- [Problem to work on]:
Using the material below, print a verbatim copy of every line from the one containing "Pick 'arife günü" through the one containing "Launch the Sprint activity", inclusive, and omit the pictures.

- [Records shown]:
══════════════════════════════
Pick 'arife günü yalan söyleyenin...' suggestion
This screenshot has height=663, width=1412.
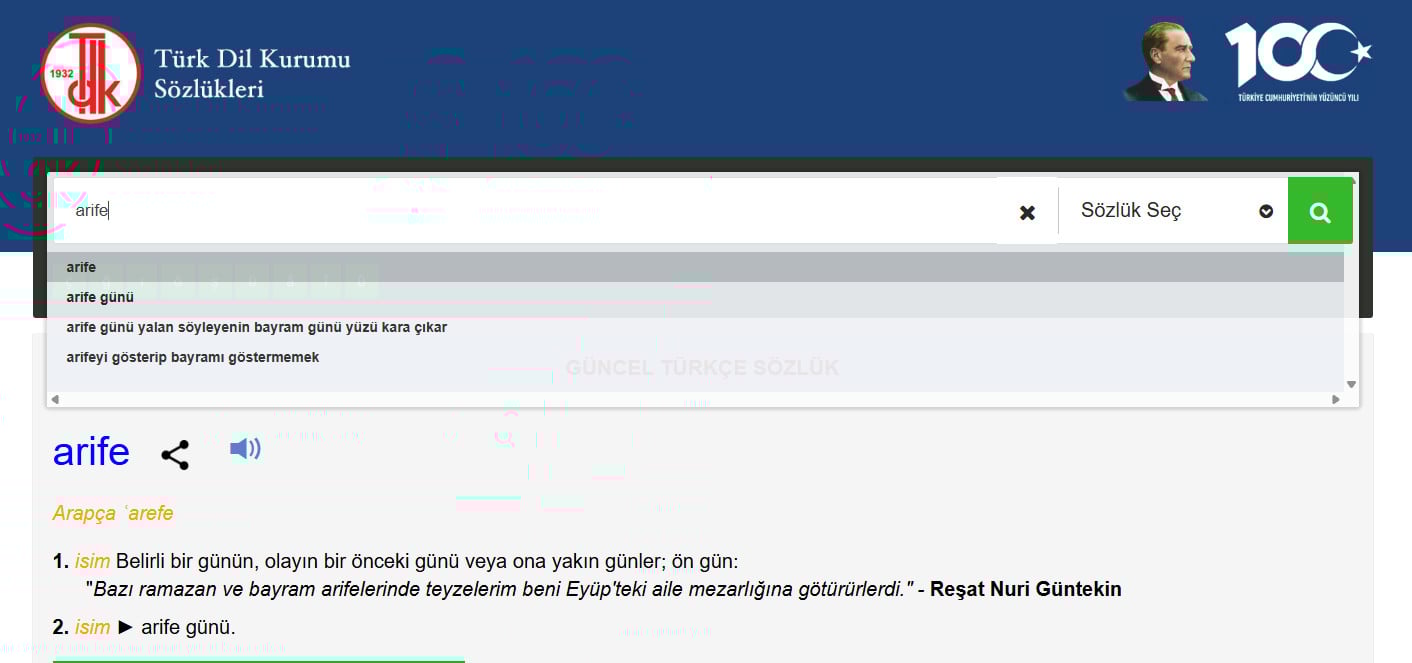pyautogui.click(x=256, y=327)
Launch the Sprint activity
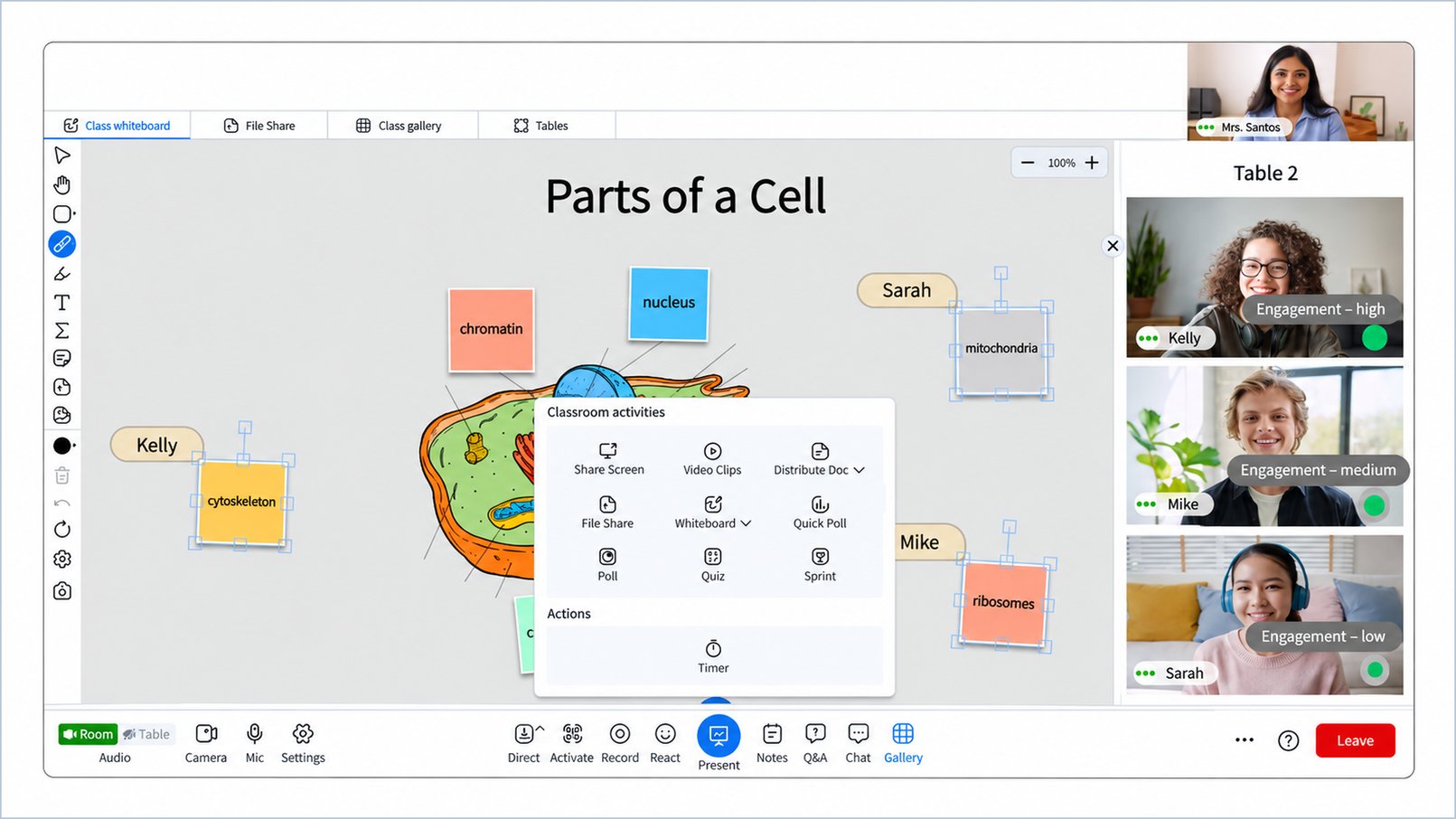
══════════════════════════════
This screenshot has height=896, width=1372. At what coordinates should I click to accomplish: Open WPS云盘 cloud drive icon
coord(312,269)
══════════════════════════════
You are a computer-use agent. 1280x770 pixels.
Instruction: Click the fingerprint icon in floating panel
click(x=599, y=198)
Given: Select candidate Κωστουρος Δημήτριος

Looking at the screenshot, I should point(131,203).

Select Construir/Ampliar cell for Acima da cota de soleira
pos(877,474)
══════════════════════════════
- [Result]:
Pick 'arife günü yalan söyleyenin...' suggestion
This screenshot has height=663, width=1412.
pyautogui.click(x=256, y=327)
Launch the Sprint activity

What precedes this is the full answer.